Problem statement >> Every line from the one with "Screen dimensions: 820x539" through the last line below should be repeated exactly; pictures stay out of the copy.
═════ Data to process
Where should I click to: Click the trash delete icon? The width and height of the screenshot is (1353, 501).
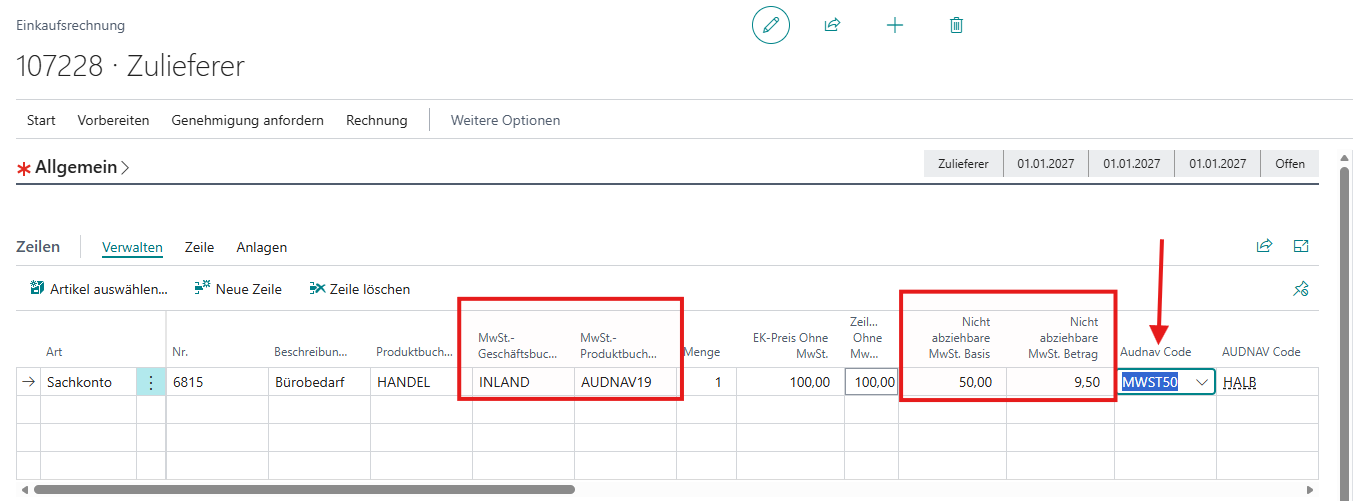[x=956, y=25]
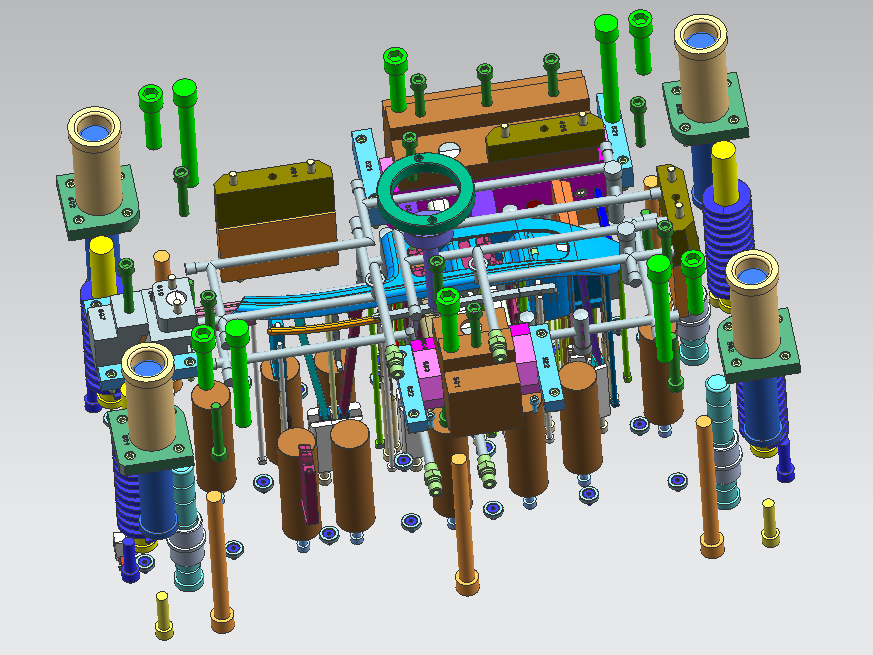Click the yellow guide pin on the left side
Image resolution: width=873 pixels, height=655 pixels.
(x=103, y=265)
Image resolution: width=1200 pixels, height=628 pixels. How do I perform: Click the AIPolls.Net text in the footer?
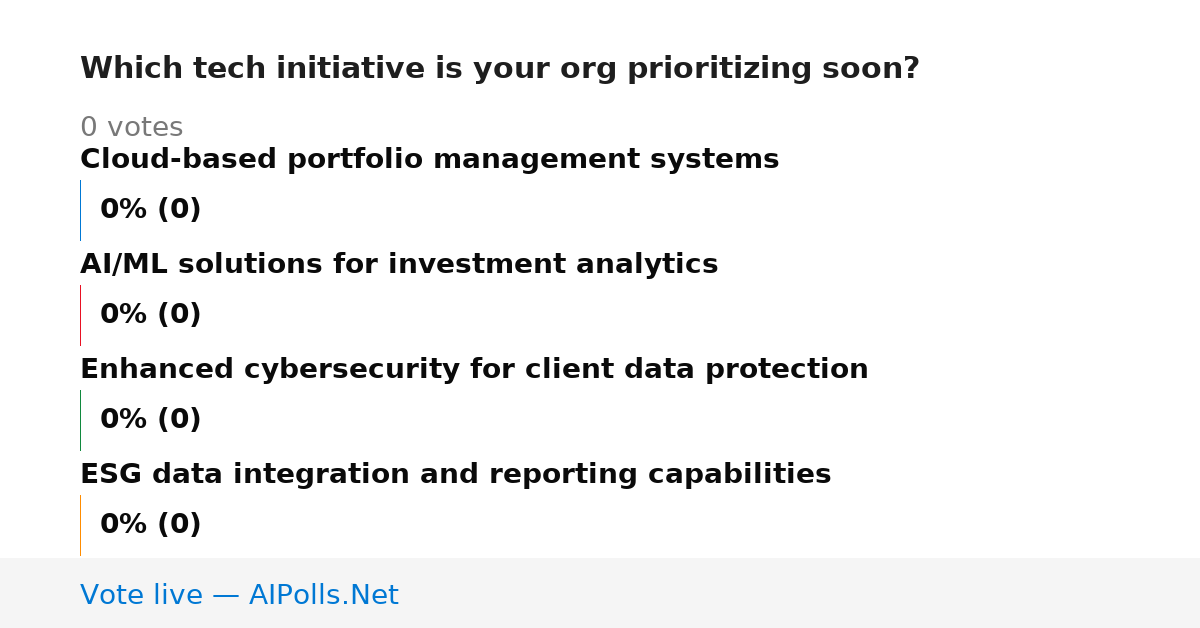[x=323, y=596]
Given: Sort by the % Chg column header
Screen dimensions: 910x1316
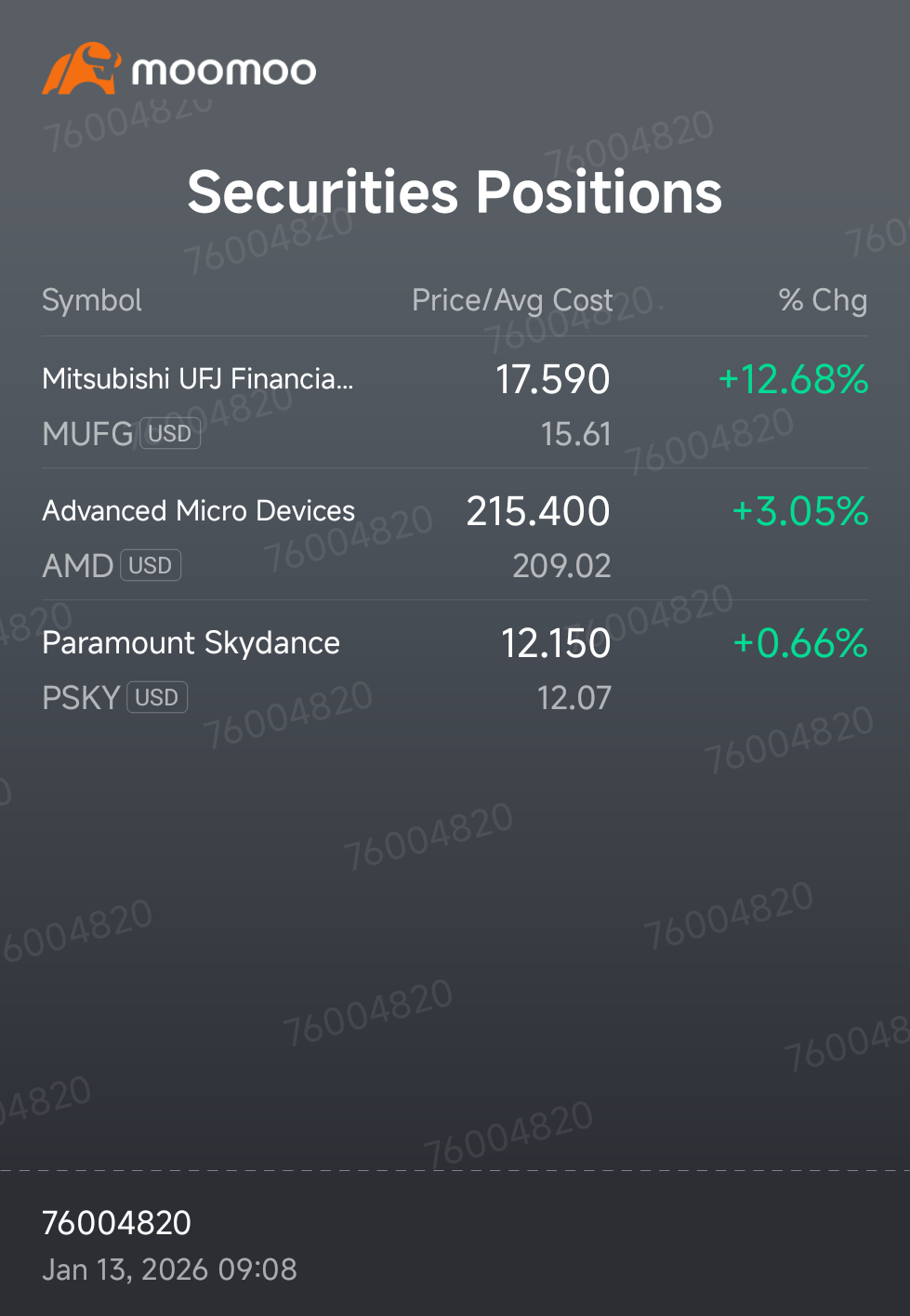Looking at the screenshot, I should (823, 300).
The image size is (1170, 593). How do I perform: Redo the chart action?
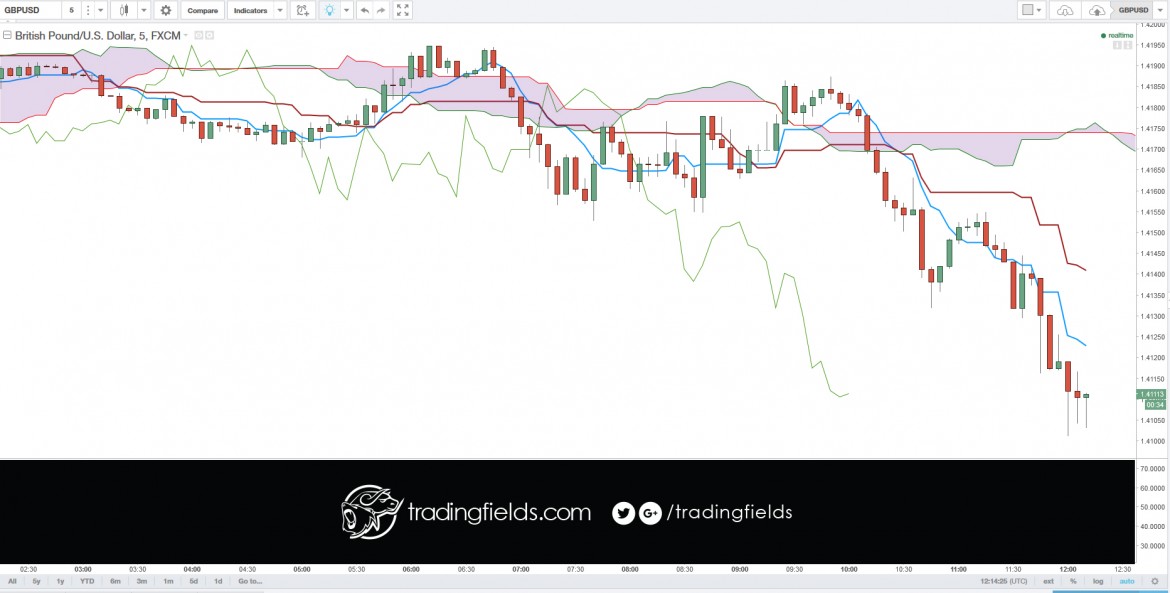click(381, 10)
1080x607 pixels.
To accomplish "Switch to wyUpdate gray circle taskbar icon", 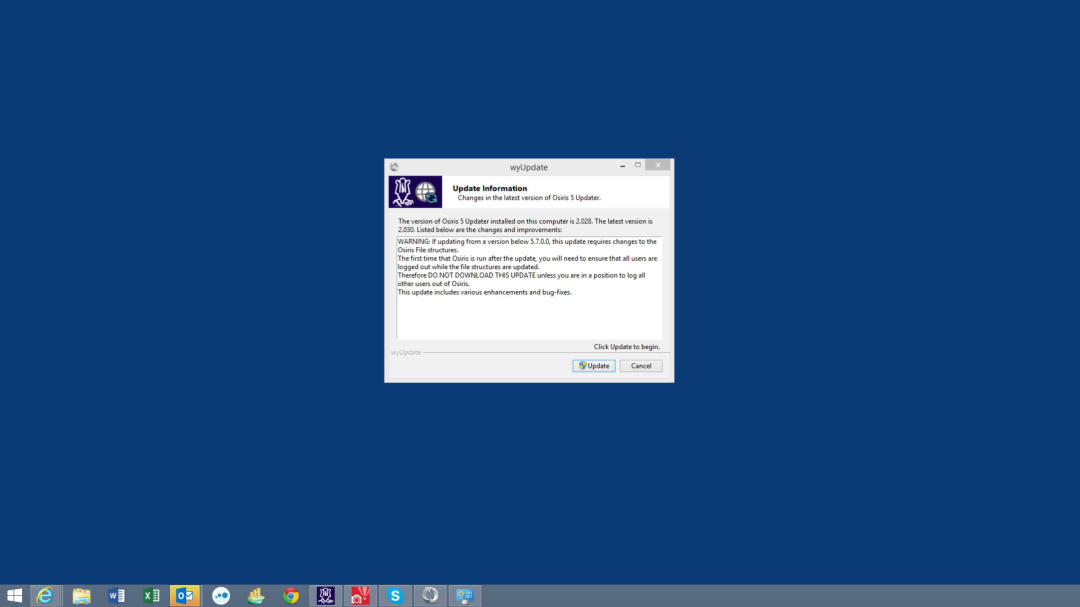I will tap(430, 596).
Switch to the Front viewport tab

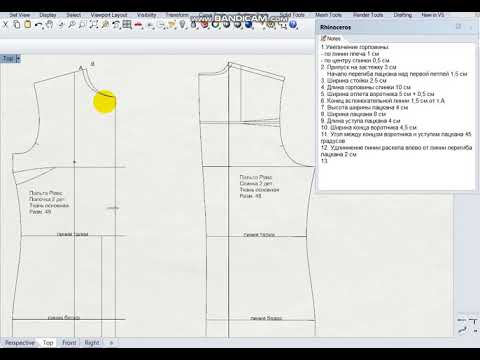click(x=69, y=343)
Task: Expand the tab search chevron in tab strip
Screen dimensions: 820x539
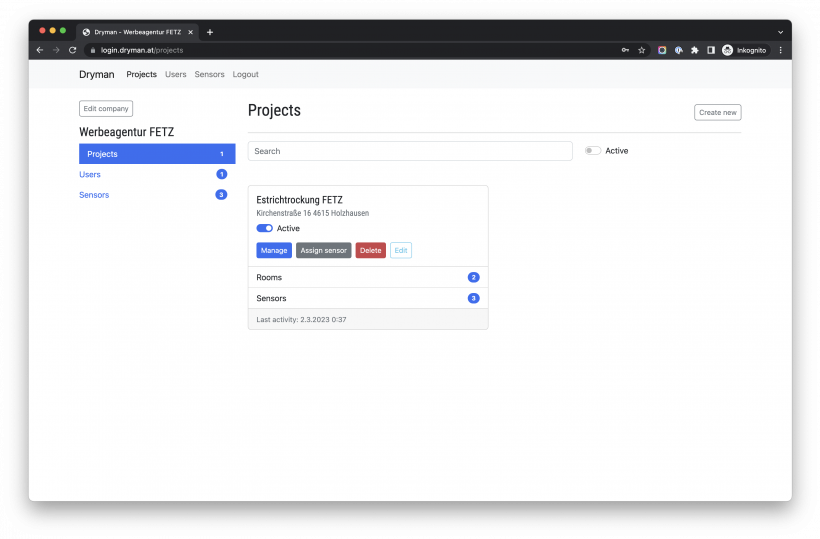Action: [780, 32]
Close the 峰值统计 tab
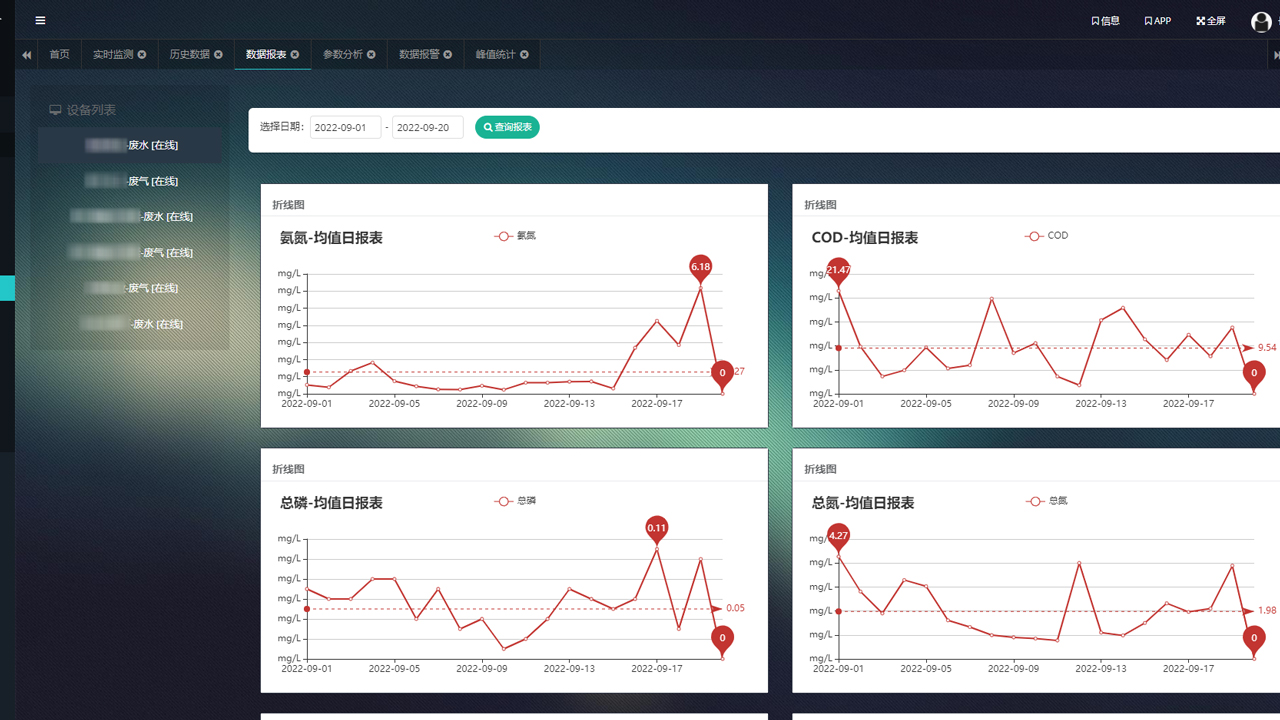This screenshot has width=1280, height=720. point(524,55)
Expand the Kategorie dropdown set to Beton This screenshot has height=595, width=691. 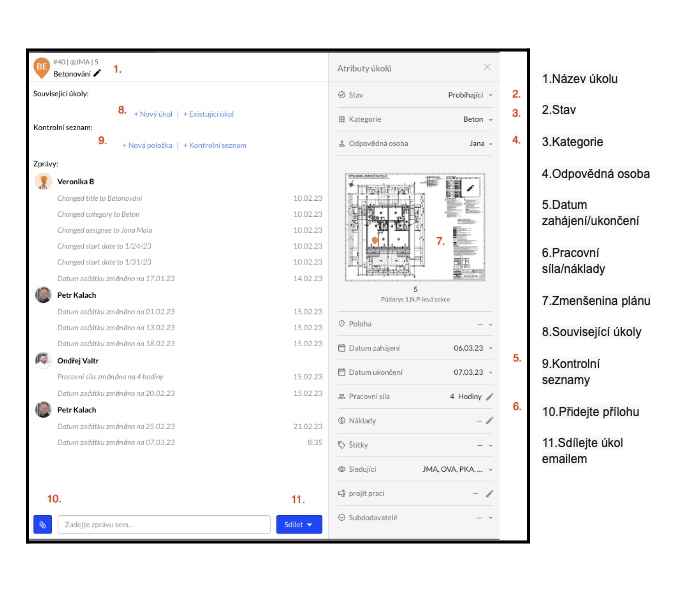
══════════
Written response >>
Screen dimensions: 820x539
Action: [780, 32]
Close the 峰值统计 tab
This screenshot has width=1280, height=720. point(524,55)
Expand the Kategorie dropdown set to Beton This screenshot has height=595, width=691. 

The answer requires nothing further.